It's hard to remember that, because email didn't become mainstream until the turn of the century. But in fact it’s old enough that, like agriculture or fire, its origin is not precisely identifiable. Who deserves credit for it—or blame—is a contentious subject rooted in a semantic squabble about what types of electronic communication constitute “email.” If email is simply communication between two computer users, then it would be more appropriate to say that email simply started happening, at least as far back as the early 1960s. Then, users of a machine at MIT interacting via remote terminals would routinely leave files in shared directories with titles like “to Jack” or “to Steve.” In 1965, a user formalized this system with the “mail” command, which may be the first formal association of digital messaging to actual mail.

An academic journal about the history of computing tells the rest of the story: A group of computer scientists proposed the first standards in 1973, the year of Watergate and Roe v. Wade, making email's standards older than the average American. These first standards established little but the “from,” “subject,” and “date” headers that we’re all familiar with in email today. Computer scientists spent the rest of the decade arguing over minute aspects of email. Should email headers be machine-readable or human-readable? Should real names appear in the “to” field? Should the “date” field use a 12-hour or 24-hour standard? It was also in the 1970s that the “@” convention came into use and “reply” functions made it easier to respond to received emails. A computer scientist wrote the second set of standards in 1982, the same year another published the bedrock protocols of today’s worldwide Internet. Those standards defined email as it exists today and have been revised only slightly since.

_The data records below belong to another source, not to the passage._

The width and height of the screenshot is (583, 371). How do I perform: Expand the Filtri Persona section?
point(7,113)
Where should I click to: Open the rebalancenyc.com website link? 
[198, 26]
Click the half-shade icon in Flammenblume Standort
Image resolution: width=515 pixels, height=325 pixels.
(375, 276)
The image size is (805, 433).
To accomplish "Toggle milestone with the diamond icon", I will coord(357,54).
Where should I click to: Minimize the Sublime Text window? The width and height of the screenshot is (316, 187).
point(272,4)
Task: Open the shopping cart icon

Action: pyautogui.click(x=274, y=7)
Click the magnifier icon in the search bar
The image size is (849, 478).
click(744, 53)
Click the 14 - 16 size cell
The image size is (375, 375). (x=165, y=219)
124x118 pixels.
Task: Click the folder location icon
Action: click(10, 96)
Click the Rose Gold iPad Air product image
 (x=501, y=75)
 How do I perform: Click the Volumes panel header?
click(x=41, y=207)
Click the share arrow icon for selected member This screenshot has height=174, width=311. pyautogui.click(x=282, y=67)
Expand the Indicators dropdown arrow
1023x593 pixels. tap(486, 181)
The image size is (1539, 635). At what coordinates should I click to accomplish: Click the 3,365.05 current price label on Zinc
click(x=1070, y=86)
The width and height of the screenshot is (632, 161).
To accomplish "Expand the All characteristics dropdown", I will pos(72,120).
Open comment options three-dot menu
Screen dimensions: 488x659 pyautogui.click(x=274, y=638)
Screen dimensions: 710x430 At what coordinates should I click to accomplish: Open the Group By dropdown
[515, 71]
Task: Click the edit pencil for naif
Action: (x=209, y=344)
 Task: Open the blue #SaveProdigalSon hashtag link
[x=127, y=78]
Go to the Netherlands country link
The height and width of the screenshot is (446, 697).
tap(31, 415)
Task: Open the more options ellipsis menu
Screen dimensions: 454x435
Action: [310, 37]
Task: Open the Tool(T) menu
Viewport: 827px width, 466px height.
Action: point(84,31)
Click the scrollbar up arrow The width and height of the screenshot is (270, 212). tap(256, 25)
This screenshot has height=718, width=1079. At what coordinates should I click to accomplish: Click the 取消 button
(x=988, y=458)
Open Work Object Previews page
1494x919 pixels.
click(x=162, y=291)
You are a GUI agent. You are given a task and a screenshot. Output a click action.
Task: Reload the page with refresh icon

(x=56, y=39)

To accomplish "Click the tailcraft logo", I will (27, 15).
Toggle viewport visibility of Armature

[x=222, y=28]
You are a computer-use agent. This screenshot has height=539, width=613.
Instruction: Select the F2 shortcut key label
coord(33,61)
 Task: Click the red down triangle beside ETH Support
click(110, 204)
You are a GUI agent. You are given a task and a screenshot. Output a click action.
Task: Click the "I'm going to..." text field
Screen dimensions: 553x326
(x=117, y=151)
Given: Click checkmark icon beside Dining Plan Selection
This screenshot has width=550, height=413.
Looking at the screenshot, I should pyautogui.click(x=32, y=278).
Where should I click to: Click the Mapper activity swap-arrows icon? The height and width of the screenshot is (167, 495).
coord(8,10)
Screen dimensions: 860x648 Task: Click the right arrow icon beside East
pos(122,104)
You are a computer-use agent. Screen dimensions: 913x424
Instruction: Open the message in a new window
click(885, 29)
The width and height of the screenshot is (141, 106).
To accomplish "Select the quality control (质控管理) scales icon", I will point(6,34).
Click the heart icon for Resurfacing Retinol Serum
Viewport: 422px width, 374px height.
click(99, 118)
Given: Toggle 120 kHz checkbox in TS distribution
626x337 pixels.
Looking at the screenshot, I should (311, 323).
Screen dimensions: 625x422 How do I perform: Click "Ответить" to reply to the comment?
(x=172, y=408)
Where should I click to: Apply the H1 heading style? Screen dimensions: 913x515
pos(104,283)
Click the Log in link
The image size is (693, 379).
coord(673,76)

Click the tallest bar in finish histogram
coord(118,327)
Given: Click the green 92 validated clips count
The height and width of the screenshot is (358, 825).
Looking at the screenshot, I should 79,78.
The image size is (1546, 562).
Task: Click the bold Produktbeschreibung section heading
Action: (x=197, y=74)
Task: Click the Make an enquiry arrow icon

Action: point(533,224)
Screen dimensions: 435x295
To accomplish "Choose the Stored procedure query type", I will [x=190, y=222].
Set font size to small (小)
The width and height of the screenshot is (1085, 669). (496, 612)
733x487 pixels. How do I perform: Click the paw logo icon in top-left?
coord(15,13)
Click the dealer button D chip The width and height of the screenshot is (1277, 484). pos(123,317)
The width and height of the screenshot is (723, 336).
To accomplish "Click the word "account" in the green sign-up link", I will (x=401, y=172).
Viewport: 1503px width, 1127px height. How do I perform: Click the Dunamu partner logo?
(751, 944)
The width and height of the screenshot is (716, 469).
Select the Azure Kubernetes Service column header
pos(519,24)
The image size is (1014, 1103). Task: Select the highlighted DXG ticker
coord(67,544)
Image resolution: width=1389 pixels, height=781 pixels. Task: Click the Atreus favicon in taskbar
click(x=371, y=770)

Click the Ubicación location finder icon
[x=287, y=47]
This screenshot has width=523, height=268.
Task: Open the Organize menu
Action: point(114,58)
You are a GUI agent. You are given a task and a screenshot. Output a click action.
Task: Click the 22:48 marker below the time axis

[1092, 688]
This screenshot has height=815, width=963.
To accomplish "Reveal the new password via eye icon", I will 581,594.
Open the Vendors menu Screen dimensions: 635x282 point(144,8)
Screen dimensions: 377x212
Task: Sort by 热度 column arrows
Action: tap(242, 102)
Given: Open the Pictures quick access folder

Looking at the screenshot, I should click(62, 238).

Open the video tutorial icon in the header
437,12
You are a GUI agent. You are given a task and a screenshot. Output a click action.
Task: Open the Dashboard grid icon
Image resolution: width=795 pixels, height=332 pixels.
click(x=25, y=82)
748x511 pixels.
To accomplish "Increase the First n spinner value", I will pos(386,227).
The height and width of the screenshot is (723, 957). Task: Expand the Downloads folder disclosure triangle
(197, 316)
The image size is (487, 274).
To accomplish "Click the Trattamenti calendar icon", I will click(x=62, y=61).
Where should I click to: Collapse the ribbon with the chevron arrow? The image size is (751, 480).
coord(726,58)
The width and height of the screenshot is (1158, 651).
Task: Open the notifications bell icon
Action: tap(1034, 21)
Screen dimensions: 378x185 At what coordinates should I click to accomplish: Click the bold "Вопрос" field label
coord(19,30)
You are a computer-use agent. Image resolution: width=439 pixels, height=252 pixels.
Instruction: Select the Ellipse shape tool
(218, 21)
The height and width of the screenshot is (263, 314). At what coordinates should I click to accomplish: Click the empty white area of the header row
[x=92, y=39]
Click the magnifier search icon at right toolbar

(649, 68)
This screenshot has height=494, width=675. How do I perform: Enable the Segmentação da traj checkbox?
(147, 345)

These standards, and protocols whose names you know from the error messages you see when your email doesn’t work (POP? IMAP? SMTP?), are managed by an international group of technologists called the Internet Engineering Task Force. They ensure that email’s two subsystems—providers and clients—play well together. Email providers are services that manage the exchange of email, such as Google, Apple iCloud, and Exchange servers. Email clients are the applications with which people read and compose emails. Apple Mail, Mozilla Thunderbird, Microsoft Outlook, and any mail apps on your phone: all email clients. Email clients that are associated with an email provider often bear its name—“Gmail” could mean either Google’s email client or Google’s email service, or both—but they’re two separate things. You could, for example, use Gmail the provider without Gmail the client at all. (If you read your Gmail on your iPhone’s default mail program, you already do.)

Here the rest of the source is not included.